2. Health & air pollution costs
China’s deployment of coal has dangerous implications for the environment, for human health and for the country’s economy. Coal combustion is the country’s single-largest source of air pollution-related health impacts, contributing to some 366,000 premature deaths in 2013 alone. Such burdens could grow substantially by 2030 if coal plants continue to operate at current rates. Air pollution-related health impacts already total US$38bn per year.
Mounting health and pollution damages may also lead to more stringent regulation in the future, including emissions caps or performance standards for coal power stations. These additional environmental and air pollution requirements will make coal even less competitive and even more financially risky.
3. Long-term growth & markets
Concurrently, China is the world’s leader on clean energy. It is the largest producer of solar panels, wind turbines, batteries and electric vehicles, and was responsible for 32 per cent of all global renewables investment in 2018. In fact, it has been the top investor in clean energy for nine of the past 10 years, and leads the world in installed capacity of hydropower, solar PV and wind.
Yet China’s reputation as a global clean energy leader could be at risk. Investment in renewable energy dropped last year with changes in subsidies for solar projects. The country is also in the middle of a rollback of additional subsidies for wind. Investment in coal and the surprisingly swift negative impact of the changed subsidy policy mean the scales are now tipped toward pursuing high-pollution, high-cost infrastructure instead of low-cost clean technologies. Capital investment is favouring ‘business as usual’.
Nonetheless, China’s clean energy future can be secured by shifting investment and modernising energy markets, upgrading and digitalising transmission and distribution infrastructure, and recognising the low operating costs of clean energy and storage.
4. Mounting climate risks & impacts
China is one of the countries most vulnerable to climate disturbance. The China Meteorological Administration’s 2019 report found it is already experiencing more frequent and intense extreme weather, glacier retreat, significant flooding, and sea level rise bringing additional salinity and infrastructure risk. Continued coal development will only heighten such risks.
Power plants must also compete for scarce fresh groundwater with agriculture and other human and ecological needs. And WRI data analysis shows that 51 per cent of China’s planned coal projects in 2013 – some of the very plants constructed recently – were sited in water-stressed regions. As many countries seek to reduce their coal fleets, and as renewable energy is increasingly recognised as the lowest-cost electricity resource, China may be locking-in significant emissions or prematurely retiring expensive power assets.
China’s coal expansion also limits its leadership in global climate diplomacy. Other countries are watching China – if it leads on the low-carbon transition, others will likely follow; if it reverts to a high-coal energy strategy, others will likely follow. China’s climate policy has a multiplier effect.
Coal expansion is therefore a lose-lose for China as a global leader: Both its economic standing and global reputation may suffer.

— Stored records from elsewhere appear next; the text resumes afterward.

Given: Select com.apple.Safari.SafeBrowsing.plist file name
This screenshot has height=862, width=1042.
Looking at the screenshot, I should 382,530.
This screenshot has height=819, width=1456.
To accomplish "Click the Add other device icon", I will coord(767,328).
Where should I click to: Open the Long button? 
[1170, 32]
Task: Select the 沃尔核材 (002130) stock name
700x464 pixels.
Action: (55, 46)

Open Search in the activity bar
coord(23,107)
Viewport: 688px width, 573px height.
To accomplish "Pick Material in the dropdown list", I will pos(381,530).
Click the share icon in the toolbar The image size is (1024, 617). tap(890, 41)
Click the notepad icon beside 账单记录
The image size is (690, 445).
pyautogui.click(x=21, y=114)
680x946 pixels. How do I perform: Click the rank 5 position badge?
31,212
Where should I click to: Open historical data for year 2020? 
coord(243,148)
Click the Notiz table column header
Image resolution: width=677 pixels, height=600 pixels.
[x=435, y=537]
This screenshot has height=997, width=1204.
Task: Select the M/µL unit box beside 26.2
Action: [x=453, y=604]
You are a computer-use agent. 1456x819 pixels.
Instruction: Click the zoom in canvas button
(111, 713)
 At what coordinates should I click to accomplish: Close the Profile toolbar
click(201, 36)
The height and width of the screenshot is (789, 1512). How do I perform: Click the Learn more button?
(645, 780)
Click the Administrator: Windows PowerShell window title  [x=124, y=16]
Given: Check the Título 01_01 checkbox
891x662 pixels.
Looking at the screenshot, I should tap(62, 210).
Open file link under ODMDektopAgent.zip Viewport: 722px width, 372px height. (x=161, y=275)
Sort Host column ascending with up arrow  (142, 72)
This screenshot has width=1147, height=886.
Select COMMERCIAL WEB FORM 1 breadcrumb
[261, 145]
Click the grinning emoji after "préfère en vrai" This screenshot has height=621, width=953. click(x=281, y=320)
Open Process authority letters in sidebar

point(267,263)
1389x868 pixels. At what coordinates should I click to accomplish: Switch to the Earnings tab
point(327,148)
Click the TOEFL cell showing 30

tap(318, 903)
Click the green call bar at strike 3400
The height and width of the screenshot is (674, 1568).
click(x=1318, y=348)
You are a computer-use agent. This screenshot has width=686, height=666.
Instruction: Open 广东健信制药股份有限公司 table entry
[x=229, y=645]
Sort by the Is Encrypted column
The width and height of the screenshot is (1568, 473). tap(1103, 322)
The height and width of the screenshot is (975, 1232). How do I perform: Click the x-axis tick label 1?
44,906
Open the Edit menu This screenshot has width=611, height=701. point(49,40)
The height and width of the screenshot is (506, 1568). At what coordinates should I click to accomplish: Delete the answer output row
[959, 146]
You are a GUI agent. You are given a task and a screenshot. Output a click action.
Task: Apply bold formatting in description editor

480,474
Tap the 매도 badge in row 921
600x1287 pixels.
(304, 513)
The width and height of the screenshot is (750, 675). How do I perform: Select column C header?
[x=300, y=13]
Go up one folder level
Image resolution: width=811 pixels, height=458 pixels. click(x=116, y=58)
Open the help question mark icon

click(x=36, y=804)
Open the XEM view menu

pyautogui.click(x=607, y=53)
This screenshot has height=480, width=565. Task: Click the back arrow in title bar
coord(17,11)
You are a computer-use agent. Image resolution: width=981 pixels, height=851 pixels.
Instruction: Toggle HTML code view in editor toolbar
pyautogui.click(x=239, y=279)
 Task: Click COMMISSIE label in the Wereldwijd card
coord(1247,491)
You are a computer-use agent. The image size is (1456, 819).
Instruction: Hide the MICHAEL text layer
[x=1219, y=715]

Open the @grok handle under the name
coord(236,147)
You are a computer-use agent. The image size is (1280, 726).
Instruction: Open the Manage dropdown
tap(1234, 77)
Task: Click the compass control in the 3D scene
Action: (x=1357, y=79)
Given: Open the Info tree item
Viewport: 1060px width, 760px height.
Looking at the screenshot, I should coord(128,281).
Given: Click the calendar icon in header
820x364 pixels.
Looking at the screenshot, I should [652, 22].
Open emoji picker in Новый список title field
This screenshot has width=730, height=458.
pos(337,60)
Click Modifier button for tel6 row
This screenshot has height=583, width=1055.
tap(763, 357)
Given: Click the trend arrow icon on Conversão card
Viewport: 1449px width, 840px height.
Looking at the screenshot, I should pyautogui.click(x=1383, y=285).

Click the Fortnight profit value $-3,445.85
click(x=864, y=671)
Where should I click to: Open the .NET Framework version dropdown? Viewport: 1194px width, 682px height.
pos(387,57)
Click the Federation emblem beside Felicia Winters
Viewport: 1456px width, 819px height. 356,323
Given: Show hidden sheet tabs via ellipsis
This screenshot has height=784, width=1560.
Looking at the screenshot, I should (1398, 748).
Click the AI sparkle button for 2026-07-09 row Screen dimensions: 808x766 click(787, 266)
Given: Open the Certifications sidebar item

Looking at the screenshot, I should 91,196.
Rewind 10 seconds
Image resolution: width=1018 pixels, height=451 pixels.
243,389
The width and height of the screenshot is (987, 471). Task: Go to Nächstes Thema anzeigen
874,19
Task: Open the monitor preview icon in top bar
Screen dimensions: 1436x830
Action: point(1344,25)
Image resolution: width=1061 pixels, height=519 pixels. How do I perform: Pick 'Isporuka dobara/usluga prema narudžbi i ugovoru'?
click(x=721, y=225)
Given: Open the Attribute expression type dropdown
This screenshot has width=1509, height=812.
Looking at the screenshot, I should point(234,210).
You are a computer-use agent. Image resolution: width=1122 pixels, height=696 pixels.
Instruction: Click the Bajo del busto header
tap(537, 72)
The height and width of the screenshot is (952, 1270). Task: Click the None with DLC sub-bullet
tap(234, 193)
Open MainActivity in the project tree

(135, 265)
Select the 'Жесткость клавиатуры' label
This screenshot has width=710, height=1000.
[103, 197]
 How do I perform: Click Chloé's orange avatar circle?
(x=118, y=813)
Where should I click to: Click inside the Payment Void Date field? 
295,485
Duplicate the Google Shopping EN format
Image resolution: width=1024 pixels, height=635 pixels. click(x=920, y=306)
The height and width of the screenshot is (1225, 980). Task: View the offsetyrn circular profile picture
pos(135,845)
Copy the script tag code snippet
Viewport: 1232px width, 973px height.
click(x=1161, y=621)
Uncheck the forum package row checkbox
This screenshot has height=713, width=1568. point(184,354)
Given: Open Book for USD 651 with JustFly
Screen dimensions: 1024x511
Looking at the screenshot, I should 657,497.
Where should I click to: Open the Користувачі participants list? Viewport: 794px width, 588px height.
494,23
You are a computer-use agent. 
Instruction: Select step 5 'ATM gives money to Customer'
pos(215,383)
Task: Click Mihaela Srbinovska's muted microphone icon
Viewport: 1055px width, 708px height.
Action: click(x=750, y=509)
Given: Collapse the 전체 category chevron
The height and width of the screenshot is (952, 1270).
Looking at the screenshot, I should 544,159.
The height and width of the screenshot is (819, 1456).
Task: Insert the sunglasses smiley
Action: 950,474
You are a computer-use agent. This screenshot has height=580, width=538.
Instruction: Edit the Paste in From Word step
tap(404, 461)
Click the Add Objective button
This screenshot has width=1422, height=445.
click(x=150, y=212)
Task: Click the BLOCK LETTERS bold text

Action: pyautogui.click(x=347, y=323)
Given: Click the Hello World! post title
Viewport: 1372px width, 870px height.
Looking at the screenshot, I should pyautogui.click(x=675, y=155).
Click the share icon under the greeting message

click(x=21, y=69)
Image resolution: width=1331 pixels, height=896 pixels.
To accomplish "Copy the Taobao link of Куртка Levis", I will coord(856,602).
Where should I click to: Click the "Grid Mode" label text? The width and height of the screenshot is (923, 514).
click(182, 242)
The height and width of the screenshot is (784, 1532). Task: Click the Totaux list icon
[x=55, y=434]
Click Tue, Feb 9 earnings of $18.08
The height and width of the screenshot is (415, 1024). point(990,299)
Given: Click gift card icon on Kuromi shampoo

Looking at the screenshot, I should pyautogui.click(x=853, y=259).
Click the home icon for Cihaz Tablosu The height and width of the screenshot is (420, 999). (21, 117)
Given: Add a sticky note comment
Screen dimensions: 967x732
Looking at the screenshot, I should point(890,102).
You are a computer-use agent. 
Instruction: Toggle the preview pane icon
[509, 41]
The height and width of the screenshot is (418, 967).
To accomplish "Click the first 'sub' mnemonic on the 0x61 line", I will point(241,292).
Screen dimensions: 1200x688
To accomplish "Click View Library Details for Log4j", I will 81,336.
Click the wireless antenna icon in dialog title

Seizing the clean-energy opportunity
Despite all of this, China is known for its careful long-term development planning and can re-shape its near-term investment. A recent report conducted by the Rocky Mountain Institute shows that China can technically and economically achieve its twin goals of reaching net-zero carbon emissions and becoming a rich developed economy by 2050. But in the case of the power sector, incumbent and provincial interests stand in the way.
New coal plants create economic drag, ensnaring financial prosperity and climate action opportunities. By avoiding future coal development, China can still seize the opportunity to lead the world toward a clean, affordable, sustainable energy system.